The entire workflow - from identifying patterns to iterating prompts to validation - went into CLAUDE.md, the file Claude pulls for context. Next time they need to detect user emotion, they don't start from scratch. The system already knows what to do.

Permanent fixes from temporary failures

At Cora, this approach has transformed how the team works. Production errors now trigger AI agents that investigate crashes, reproduce problems from logs, and generate both the solution and tests to prevent recurrence. Every failure becomes a one-time event.

Design discussions get recorded and documented by Claude, capturing why certain approaches were chosen. New team members inherit these standards on day one.

Review agents with different expertise - a "Rails expert reviewer" for framework best practices, a "performance reviewer" for speed optimization - work in parallel. What used to be a back-and-forth process taking hours now happens simultaneously.

The results: features that took over a week now ship in 1-3 days. Pull request reviews that dragged on for days finish in hours. Bugs caught before production have increased substantially.

The five-step approach

Klaassen's workflow comes down to five steps:

Teach through work. Every decision gets captured in CLAUDE.md - why you prefer guard clauses over nested ifs, how you name things. The llms.txt file stores architectural decisions that don't change when you restructure features. These files turn preferences into permanent system knowledge.

Turn failures into upgrades. When something breaks, add the test, update the rule, write the evaluation. A user reported they never received their daily email Brief. The team wrote tests to catch similar delivery lapses, updated monitoring rules, and built evaluations that continuously verify the pipeline. The system now watches for this category of problem permanently.

Orchestrate in parallel. Klaassen's monitor looks like mission control. Left lane: a Claude instance reads issues and writes implementation plans. Middle lane: another Claude takes those plans and writes code. Right lane: a third Claude reviews against CLAUDE.md and catches issues. Unlike hiring engineers at £120,000 each, AI workers scale on demand.

Keep context lean but yours. Don't copy generic CLAUDE.md files from the internet. Your context should reflect your codebase and your patterns. Ten specific rules you follow beat 100 generic ones. When rules stop serving you, delete them.

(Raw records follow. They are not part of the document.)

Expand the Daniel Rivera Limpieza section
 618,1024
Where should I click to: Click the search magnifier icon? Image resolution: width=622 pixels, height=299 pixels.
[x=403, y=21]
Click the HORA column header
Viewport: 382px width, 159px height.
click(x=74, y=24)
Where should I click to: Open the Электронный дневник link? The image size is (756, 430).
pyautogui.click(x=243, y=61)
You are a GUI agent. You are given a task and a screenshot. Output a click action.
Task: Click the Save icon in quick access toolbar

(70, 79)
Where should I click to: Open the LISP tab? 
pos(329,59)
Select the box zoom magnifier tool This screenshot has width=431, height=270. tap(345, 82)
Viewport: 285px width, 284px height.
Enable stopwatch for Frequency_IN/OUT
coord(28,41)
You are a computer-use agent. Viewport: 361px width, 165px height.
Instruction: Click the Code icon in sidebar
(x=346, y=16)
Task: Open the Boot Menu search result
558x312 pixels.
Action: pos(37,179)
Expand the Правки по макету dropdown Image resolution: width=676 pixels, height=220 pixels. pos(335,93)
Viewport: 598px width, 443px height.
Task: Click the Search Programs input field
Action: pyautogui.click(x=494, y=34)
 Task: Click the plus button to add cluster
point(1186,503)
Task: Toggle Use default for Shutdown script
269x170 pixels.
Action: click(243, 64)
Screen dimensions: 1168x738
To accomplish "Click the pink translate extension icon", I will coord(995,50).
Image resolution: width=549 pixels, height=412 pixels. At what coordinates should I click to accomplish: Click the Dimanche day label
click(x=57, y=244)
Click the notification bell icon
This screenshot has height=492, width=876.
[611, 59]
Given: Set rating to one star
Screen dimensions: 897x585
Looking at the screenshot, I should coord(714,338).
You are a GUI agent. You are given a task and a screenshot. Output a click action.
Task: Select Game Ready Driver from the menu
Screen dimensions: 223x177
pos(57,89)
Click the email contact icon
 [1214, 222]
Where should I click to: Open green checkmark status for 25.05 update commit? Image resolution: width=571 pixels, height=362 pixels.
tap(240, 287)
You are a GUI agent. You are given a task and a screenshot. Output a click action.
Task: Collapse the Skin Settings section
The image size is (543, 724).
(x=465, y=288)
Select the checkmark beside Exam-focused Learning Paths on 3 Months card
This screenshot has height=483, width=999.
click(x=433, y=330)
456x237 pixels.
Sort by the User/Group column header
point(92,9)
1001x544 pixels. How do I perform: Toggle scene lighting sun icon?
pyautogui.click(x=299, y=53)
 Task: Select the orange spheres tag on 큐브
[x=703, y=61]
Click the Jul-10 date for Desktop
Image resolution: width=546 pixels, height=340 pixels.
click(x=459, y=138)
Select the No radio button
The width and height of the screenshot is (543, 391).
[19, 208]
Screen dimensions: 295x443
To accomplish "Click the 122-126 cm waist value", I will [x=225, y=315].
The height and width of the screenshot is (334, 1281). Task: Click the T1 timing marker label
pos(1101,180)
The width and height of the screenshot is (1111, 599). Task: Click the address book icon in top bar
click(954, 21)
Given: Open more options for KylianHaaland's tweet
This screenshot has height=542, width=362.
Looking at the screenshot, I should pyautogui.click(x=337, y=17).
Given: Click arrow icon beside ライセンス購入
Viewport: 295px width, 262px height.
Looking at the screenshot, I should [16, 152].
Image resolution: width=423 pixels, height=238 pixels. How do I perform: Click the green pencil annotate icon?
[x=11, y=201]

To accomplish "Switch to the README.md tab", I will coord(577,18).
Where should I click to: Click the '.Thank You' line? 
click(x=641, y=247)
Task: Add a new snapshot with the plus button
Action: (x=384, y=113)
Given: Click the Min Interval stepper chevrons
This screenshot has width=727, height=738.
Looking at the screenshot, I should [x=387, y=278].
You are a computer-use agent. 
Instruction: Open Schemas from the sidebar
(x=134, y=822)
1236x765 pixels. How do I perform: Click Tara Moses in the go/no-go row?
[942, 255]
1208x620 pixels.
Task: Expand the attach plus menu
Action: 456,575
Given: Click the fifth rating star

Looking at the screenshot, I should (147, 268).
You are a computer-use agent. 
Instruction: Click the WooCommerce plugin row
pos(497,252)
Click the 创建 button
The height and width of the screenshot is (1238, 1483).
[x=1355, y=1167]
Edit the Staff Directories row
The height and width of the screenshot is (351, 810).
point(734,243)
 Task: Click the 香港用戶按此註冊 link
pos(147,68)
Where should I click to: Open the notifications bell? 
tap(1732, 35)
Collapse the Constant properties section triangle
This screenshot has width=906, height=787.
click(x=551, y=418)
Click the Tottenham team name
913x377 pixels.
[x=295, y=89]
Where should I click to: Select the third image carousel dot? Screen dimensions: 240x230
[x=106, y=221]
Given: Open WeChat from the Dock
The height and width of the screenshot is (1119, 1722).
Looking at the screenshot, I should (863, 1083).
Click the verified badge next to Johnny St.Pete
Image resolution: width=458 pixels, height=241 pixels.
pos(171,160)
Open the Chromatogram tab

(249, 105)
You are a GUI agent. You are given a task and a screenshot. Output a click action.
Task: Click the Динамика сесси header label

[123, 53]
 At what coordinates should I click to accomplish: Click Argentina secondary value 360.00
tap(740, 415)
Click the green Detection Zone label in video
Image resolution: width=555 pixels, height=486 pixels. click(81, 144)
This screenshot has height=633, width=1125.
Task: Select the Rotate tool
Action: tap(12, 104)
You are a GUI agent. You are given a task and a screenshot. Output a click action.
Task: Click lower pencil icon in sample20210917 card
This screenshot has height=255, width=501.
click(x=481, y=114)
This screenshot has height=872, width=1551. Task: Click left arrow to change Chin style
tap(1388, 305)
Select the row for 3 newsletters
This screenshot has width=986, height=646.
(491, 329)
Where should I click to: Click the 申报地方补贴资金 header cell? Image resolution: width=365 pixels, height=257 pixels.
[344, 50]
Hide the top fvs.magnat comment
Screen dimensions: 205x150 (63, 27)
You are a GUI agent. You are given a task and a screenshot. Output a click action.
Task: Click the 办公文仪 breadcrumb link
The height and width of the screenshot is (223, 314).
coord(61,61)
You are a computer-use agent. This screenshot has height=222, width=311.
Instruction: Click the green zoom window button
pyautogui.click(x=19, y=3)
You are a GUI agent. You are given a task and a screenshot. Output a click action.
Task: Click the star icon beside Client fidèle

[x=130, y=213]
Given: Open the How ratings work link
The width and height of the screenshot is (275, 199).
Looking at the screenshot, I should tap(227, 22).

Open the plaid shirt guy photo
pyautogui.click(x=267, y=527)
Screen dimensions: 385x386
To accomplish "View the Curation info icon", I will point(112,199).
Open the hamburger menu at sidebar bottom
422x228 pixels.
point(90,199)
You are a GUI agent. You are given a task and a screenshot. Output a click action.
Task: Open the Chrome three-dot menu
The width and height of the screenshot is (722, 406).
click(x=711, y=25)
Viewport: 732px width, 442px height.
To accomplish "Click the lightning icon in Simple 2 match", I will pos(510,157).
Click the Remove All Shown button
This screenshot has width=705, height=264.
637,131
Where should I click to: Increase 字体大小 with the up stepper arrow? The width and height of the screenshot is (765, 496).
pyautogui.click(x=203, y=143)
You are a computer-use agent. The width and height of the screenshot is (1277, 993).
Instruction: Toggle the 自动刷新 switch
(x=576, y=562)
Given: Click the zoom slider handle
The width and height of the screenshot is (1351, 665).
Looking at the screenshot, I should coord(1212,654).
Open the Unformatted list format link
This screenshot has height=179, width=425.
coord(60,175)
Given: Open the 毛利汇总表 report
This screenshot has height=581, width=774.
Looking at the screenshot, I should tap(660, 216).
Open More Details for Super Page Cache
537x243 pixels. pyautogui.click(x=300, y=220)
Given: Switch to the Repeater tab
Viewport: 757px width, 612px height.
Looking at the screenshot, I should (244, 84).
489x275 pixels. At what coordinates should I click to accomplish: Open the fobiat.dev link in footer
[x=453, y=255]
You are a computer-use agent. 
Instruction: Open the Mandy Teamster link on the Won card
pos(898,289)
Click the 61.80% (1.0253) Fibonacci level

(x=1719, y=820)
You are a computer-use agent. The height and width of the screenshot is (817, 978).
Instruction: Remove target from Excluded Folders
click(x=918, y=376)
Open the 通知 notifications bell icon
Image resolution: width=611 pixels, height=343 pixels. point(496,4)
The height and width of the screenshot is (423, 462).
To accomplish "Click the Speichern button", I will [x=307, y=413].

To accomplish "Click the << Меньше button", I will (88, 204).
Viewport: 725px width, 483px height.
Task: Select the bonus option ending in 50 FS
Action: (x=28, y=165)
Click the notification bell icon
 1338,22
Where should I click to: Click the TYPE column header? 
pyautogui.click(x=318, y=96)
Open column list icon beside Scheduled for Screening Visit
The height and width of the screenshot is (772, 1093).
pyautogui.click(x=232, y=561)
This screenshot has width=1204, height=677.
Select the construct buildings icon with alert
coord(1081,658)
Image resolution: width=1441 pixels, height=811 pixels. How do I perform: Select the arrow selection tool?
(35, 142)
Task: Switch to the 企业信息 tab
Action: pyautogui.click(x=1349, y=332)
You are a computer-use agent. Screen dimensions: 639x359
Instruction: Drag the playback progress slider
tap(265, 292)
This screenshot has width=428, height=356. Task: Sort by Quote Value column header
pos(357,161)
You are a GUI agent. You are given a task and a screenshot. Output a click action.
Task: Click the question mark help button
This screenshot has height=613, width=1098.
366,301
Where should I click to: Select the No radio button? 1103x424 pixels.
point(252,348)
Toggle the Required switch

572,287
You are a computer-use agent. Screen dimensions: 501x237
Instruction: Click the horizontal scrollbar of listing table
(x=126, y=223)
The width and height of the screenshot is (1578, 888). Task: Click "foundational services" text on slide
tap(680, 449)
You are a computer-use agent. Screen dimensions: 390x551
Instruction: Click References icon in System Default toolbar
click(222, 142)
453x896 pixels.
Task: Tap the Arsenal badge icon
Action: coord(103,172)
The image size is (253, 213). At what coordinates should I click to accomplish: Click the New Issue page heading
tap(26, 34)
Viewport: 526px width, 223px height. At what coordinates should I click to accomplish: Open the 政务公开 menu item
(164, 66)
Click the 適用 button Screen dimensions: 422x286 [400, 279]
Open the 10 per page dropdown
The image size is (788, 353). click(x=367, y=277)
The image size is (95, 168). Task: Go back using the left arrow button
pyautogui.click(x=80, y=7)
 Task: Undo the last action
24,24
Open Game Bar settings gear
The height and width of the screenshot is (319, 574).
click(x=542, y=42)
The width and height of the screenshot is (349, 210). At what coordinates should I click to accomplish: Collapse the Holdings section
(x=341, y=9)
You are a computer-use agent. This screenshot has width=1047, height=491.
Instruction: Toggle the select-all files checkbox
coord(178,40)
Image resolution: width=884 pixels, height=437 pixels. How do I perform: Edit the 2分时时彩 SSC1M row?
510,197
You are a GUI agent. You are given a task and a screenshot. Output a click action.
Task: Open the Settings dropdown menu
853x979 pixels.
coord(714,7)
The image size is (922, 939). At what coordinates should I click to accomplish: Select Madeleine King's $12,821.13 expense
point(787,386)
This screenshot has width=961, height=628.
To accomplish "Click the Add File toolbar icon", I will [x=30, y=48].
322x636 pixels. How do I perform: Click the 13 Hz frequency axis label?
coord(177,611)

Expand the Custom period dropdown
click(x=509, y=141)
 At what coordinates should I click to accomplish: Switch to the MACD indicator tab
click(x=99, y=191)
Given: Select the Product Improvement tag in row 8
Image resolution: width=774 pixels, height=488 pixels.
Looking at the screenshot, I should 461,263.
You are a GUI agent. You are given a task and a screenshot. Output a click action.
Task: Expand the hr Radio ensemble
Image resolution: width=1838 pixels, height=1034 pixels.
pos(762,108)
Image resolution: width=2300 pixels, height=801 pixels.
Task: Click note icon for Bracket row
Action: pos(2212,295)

Trust the process, verify output. Don't micromanage every line. Trust the system you've built, but verify through tests and spot checks. When something comes back wrong, teach the system why. Next time, it won't be.

Klaassen's approach shifts what it means to be an engineer. The job isn't typing code anymore - it's designing the systems that design the systems. It's the only approach where today's work makes tomorrow's work exponentially easier, and where every improvement is permanent.